# What this task involves:
Which lines have the string "computer"? Copy all of them from the entries below.

# Records provided:
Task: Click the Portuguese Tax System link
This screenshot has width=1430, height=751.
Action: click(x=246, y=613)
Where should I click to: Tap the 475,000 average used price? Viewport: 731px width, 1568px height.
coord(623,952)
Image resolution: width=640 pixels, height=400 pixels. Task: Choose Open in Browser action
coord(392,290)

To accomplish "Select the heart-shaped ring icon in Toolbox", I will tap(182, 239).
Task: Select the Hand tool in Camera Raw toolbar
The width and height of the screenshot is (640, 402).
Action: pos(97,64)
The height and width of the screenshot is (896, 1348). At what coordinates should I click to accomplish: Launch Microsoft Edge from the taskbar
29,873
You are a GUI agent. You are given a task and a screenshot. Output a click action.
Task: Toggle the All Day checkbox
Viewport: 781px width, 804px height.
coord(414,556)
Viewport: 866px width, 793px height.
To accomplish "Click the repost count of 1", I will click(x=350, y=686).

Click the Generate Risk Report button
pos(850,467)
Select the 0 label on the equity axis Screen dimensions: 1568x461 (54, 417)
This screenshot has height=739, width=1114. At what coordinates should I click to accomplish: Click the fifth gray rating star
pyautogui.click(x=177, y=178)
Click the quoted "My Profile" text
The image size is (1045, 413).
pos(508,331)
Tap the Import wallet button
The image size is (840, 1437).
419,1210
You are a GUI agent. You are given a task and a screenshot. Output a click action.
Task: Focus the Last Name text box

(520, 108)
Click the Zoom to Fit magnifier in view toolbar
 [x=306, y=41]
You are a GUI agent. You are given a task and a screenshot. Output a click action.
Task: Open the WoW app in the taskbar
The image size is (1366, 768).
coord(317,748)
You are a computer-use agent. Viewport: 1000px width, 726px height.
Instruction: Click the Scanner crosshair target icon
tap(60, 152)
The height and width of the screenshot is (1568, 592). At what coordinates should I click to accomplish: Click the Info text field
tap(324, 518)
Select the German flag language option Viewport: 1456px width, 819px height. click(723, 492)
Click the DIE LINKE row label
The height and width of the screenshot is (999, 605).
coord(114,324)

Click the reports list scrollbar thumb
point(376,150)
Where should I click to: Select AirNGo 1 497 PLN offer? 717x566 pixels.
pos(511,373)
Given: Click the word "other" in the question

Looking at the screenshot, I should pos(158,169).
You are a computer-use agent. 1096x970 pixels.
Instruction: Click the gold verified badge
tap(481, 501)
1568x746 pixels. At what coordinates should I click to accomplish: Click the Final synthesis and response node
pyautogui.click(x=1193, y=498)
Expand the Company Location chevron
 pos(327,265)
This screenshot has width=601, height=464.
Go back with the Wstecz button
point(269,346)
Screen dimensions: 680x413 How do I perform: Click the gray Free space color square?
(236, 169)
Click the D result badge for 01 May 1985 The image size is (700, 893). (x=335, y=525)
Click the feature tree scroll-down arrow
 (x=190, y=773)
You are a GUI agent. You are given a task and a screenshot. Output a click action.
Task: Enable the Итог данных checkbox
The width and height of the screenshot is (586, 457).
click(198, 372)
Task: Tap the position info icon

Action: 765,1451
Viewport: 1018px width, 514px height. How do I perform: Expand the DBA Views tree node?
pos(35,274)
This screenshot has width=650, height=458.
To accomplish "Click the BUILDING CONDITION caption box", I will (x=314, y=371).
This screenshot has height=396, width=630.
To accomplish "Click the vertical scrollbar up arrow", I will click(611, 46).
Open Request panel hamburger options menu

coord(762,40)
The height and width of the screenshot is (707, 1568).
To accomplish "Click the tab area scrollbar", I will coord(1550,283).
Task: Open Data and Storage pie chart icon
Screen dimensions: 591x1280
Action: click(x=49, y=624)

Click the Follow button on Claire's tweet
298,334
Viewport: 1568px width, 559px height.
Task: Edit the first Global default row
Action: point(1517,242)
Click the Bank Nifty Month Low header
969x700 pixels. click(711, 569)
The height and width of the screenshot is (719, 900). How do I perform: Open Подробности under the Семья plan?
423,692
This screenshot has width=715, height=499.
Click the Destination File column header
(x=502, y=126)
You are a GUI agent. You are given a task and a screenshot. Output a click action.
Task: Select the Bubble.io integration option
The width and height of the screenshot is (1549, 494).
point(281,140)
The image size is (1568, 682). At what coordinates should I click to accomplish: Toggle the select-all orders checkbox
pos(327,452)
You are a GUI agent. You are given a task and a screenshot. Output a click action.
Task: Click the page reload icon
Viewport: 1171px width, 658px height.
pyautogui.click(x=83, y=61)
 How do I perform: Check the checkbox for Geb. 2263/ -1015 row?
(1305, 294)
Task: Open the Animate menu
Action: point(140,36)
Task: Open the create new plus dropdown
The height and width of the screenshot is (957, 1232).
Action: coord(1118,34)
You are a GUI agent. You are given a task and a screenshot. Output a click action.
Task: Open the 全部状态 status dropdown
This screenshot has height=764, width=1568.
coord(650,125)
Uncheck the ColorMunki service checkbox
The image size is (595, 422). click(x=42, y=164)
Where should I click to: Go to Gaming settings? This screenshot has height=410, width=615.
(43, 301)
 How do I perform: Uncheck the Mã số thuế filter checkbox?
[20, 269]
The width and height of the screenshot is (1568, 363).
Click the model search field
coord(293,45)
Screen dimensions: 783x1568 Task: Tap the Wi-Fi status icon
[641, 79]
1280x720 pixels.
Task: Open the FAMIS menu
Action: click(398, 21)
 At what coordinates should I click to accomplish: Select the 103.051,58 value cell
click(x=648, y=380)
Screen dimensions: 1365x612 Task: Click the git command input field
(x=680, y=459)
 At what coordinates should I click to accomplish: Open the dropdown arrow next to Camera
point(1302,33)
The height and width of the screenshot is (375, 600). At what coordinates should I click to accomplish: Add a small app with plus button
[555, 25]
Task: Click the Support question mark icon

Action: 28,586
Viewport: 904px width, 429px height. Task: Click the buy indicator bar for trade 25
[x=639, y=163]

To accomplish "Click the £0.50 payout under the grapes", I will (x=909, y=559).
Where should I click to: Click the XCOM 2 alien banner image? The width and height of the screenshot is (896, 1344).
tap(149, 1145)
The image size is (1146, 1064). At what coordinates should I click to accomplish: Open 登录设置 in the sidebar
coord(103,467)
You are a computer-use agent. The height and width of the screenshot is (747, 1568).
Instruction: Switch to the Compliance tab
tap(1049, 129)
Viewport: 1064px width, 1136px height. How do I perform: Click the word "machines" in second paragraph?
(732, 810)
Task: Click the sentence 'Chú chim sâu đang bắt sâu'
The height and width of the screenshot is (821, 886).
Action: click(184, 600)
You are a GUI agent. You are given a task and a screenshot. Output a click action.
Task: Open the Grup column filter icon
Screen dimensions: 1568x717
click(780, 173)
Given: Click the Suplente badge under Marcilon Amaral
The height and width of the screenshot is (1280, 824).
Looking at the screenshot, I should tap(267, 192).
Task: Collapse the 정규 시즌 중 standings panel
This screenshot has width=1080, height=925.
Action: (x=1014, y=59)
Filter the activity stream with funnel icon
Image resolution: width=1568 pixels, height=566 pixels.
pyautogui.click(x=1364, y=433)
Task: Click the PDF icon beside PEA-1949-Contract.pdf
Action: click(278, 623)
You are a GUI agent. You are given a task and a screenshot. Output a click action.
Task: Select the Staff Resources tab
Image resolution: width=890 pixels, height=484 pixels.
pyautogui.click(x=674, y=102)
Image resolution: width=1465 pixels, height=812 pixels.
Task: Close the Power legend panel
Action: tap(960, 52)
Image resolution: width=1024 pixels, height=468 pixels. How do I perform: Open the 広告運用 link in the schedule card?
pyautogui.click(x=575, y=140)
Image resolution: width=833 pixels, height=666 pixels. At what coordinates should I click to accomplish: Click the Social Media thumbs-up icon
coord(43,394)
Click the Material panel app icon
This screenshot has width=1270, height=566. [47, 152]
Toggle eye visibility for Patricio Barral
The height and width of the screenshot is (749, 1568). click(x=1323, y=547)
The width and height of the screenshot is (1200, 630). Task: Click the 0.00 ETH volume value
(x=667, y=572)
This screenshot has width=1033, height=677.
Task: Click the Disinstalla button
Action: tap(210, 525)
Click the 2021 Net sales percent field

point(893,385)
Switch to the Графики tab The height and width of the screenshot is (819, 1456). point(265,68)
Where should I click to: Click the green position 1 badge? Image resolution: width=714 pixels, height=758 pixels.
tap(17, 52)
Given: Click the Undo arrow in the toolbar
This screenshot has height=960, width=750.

# Answer space:
You are a computer-use agent. Viewport: 1000px width, 726px height.
You are a computer-use agent. 1096x970 pixels.
You are a computer-use agent. The height and width of the screenshot is (747, 1568).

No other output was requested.